Crédits photo : Capture d'écran France Inter
Double retour pour Eddy Mitchell. Le 7 novembre, l'emblématique chanteur de 82 ans publiera son "Autobiographie", où il revient sur son enfance, sa rencontre avec Johnny Hallyday, sa carrière mais aussi sa traversée du désert. Un projet intime né grâce à... Jacques Dutronc ! « Il a écrit récemment son autobiographie chez le même éditeur, Le Cherche Midi. Il a dit "Allez voir Monsieur Mitchell car il a des choses à raconter". C'est un vieux gag entre Jacques et moi : quand je refusais un rôle, je le le balançais à Dutronc et vice-versa » sourit-il au micro de France Inter. Le lendemain, sortira son 40ème et nouvel album "Amigo", un disque décrit comme « amical et collectif » avec des chansons signées Alain Souchon, William Sheller, Pascal Obispo ou Alain Chamfort : « J'y tenais parce que je n'ai plus recours à mon compositeur préféré, Pierre Papadiamandis, qui est décédé. Et donc, j'ai pensé que ça lui ferait plaisir d'entendre des chansons qui ne soient pas de lui, mais qui soient évidentes, comme le font si bien Souchon et tout le monde ».
"Les gens n'ont pas bougé, c'est l'environnement qui change"
Au fil de l'entretien de la matinale de Léa Salamé, Eddy Mitchell est revenu sur une phrase de son autobiographie, dans laquelle il évoque « un climat d'entraide et de solidarité » durant son enfance dans le quartier de Belleville, qui mêlait population juive, française et arabe. Un climat qui a radicalement changé aujourd'hui comme il l'explique : « Il y a des partis politiques qui se sont mêlés et qui ne sont pas extraordinaires. Les gens n'ont pas bougé, ils ne changent pas. C'est l'environnement qui change. On les parque, on les dresse les uns contre les autres ». Et le chanteur de clamer haut et fort : « Je suis contre le Front National, tous ces gens-là, donc je vote ! ».

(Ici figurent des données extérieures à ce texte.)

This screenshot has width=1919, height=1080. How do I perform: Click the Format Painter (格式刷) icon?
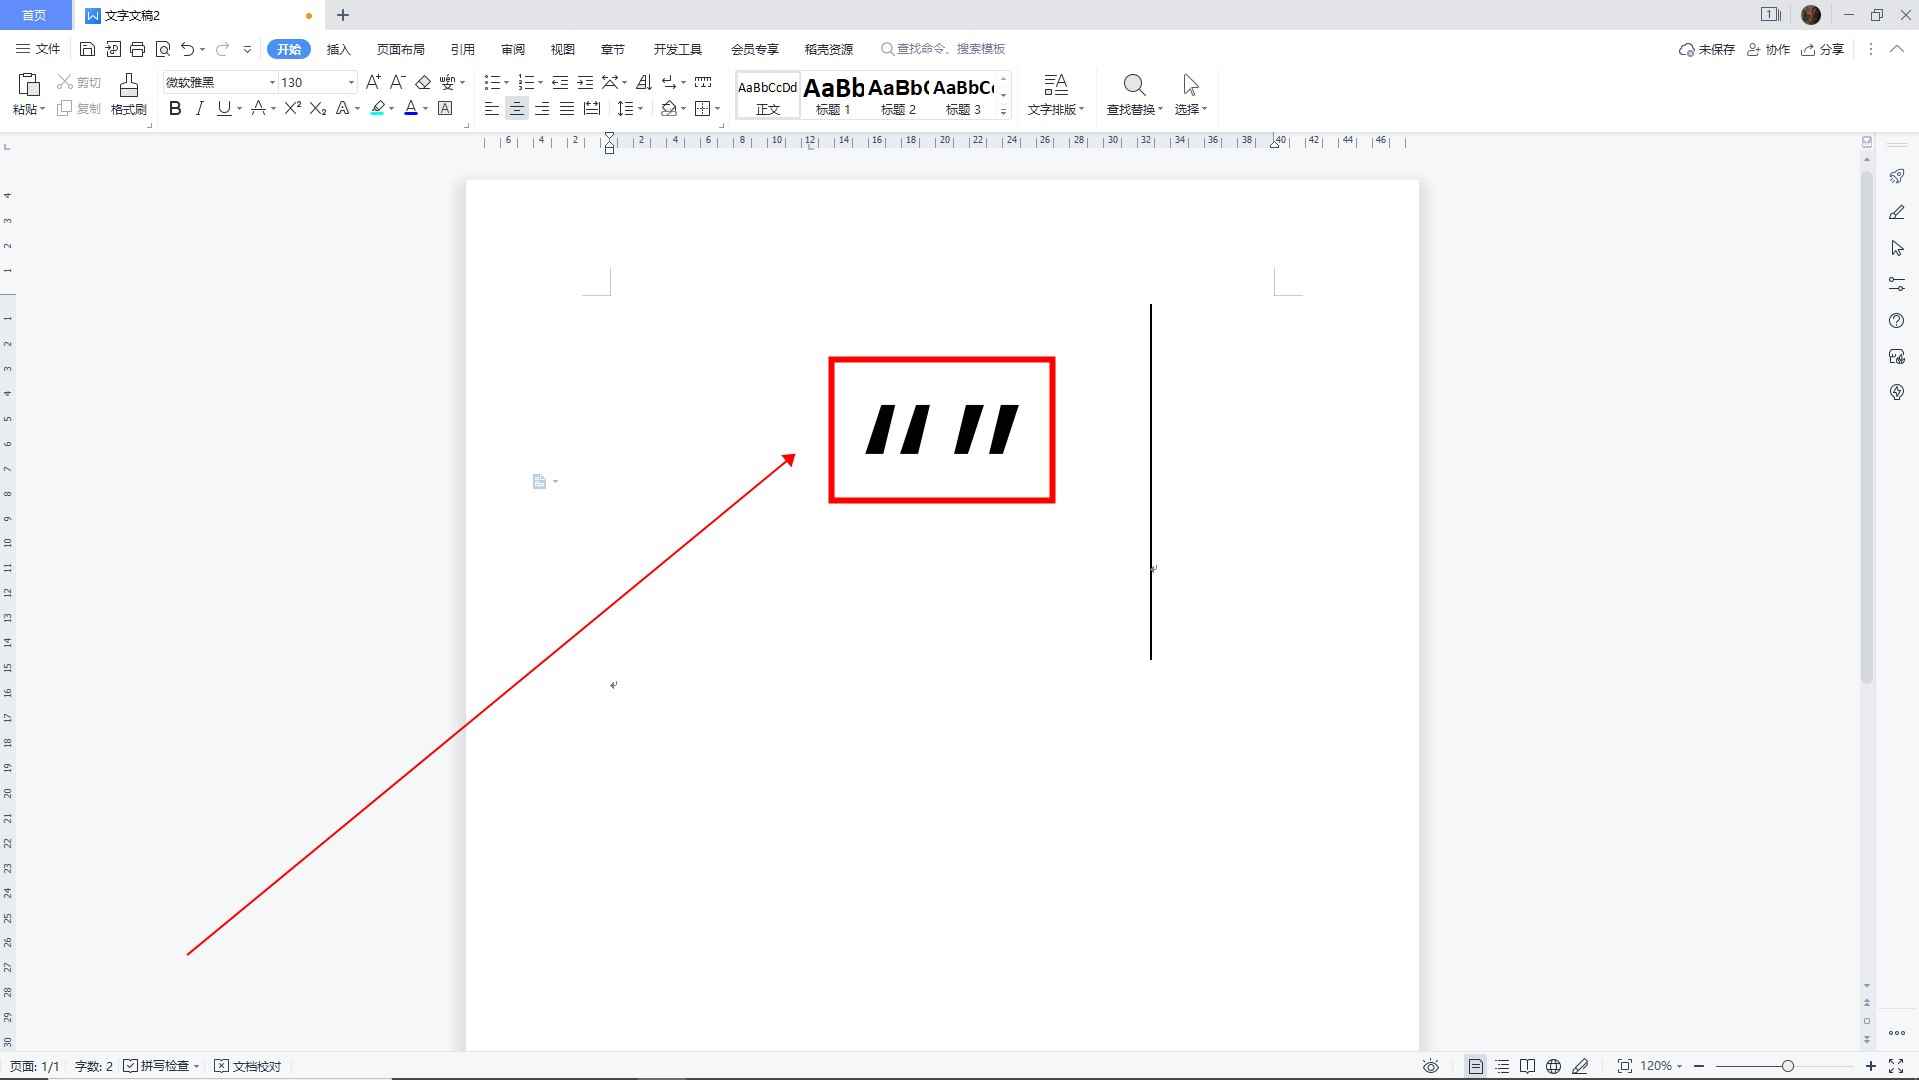point(128,93)
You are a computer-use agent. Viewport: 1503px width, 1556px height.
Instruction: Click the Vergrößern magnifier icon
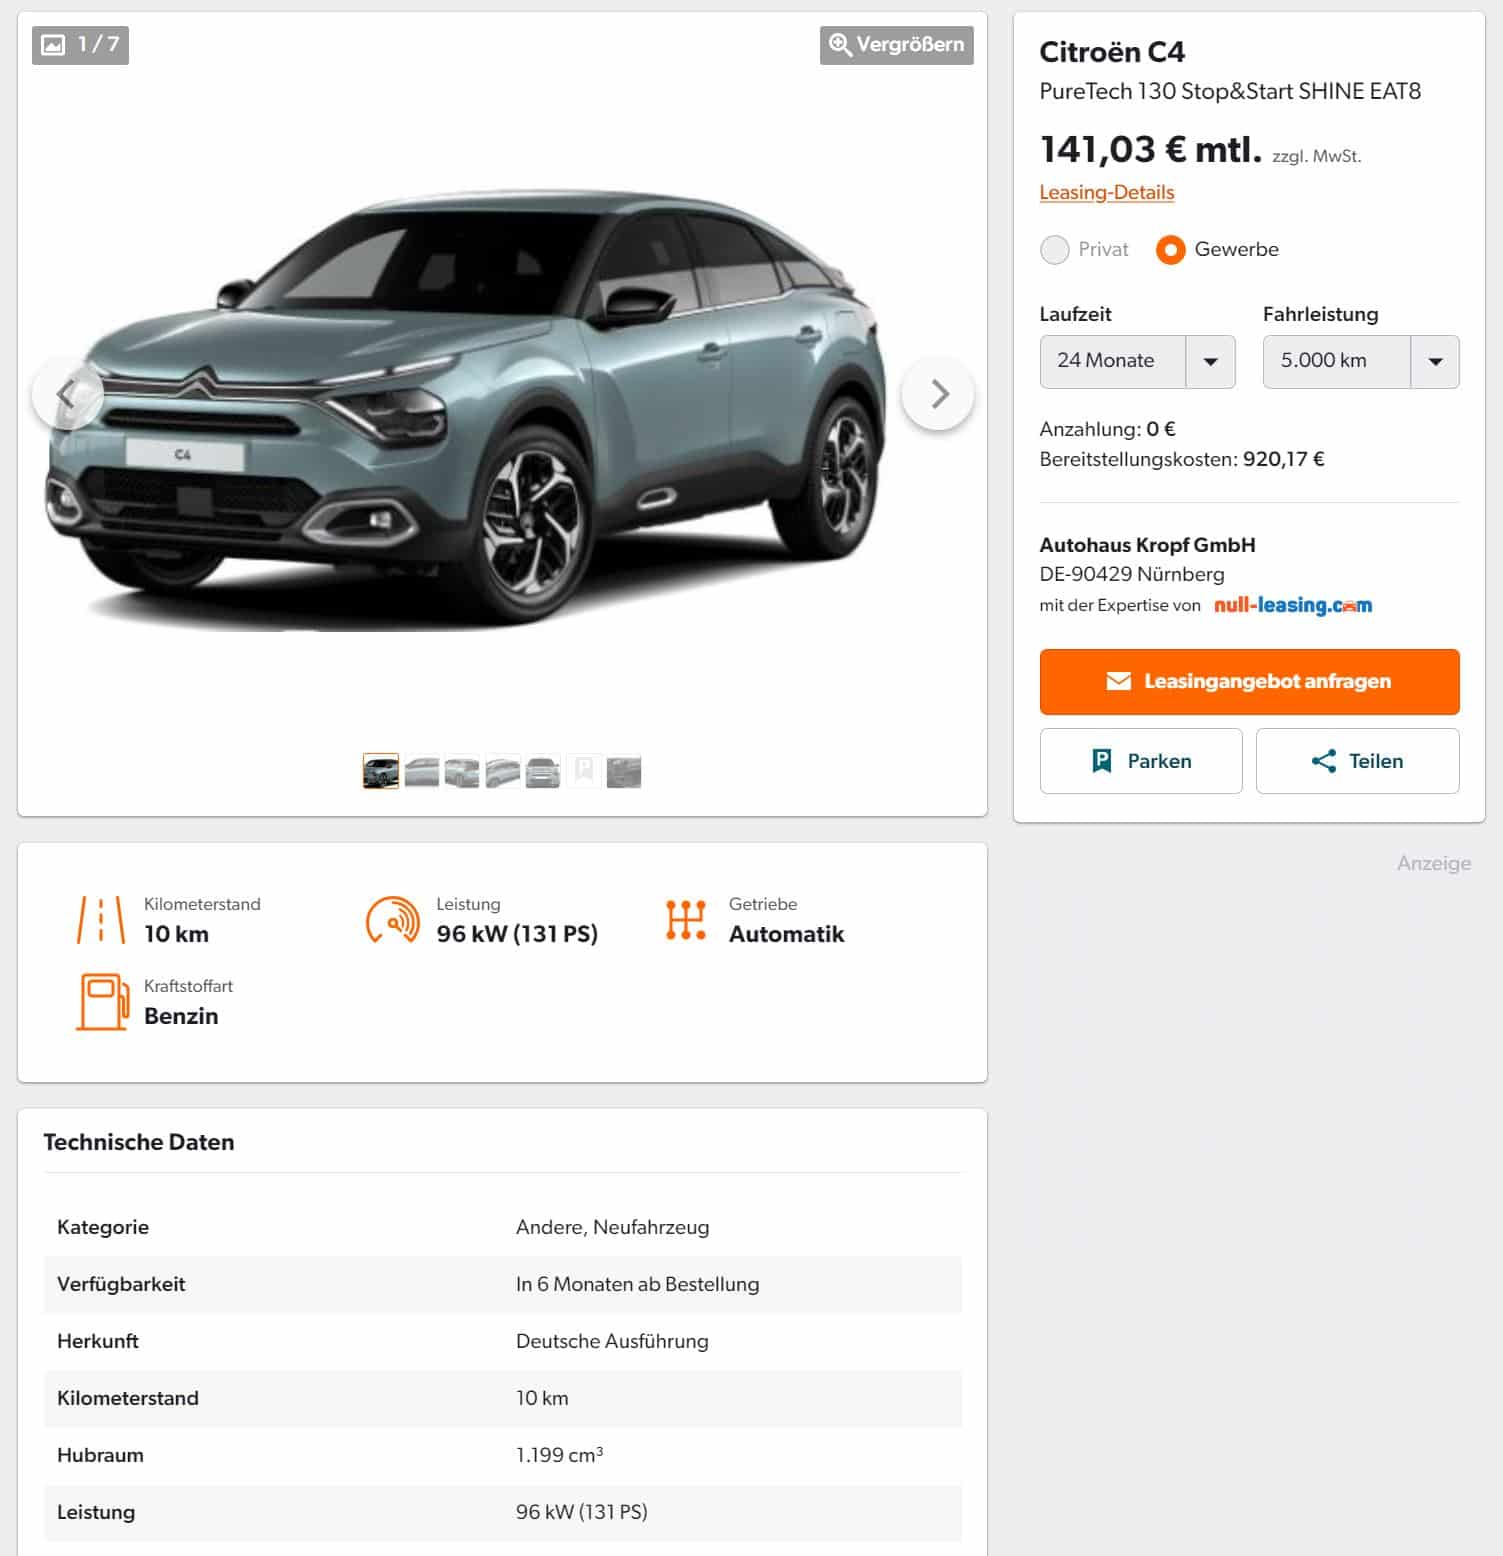(x=840, y=45)

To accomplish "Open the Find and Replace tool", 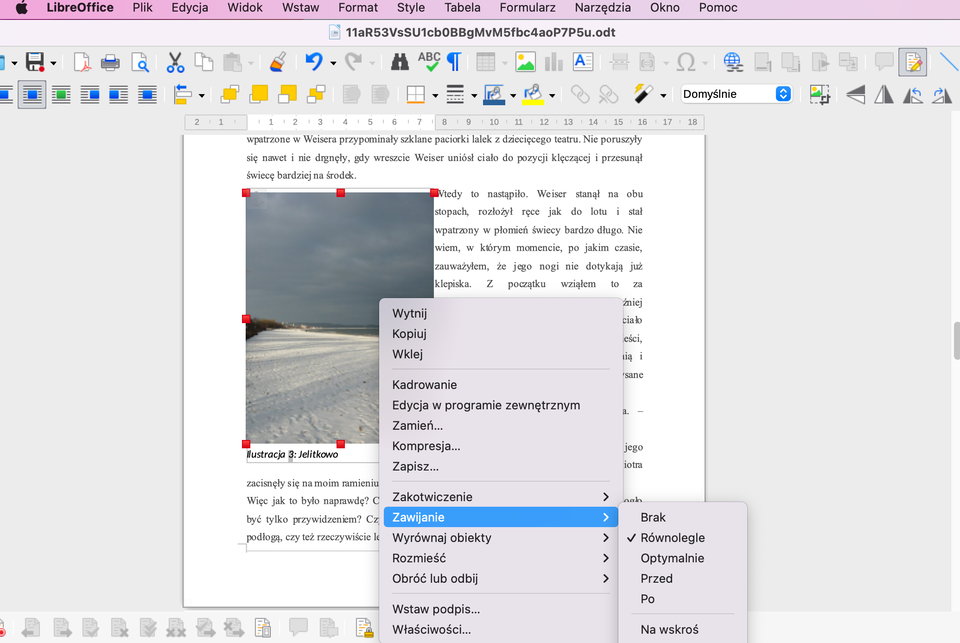I will (399, 61).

"Je suis contre le Front national, contre ces gens-là, donc je vote", affirme le chanteur Eddy Mitchell.Il publie un nouvel album et une autobiographie, qui paraît le 7 novembre.#Le710Inter pic.twitter.com/hnQZS12BiW
— France Inter (@franceinter) October 22, 2024
Et à ceux qui répètent que "c'était mieux avant" dans les années 60, l'interprète de "La dernière séance" tend à prouver le contraire : « Non, il y avait la guerre d'Algérie, qu'on n'appelait pas comme ça mais les "incidents", il y avait De Gaulle qui nous faisait chier et qui nous forçait à rentrer dans l'armée. Car quand on faisait son service militaire, on partait en Algérie, et c'était grave ça ! ». Dans le reste de l'entretien, Eddy Mitchell a notamment annoncé que, s'il souhaite penser à la mort « le plus tard possible », il a déjà réservé un caveau à Saint-Tropez, « face à la mer » et juste à côté de celui d'Eddie Barclay. « Comme ça, on pourra jouer aux cartes » conclut-il.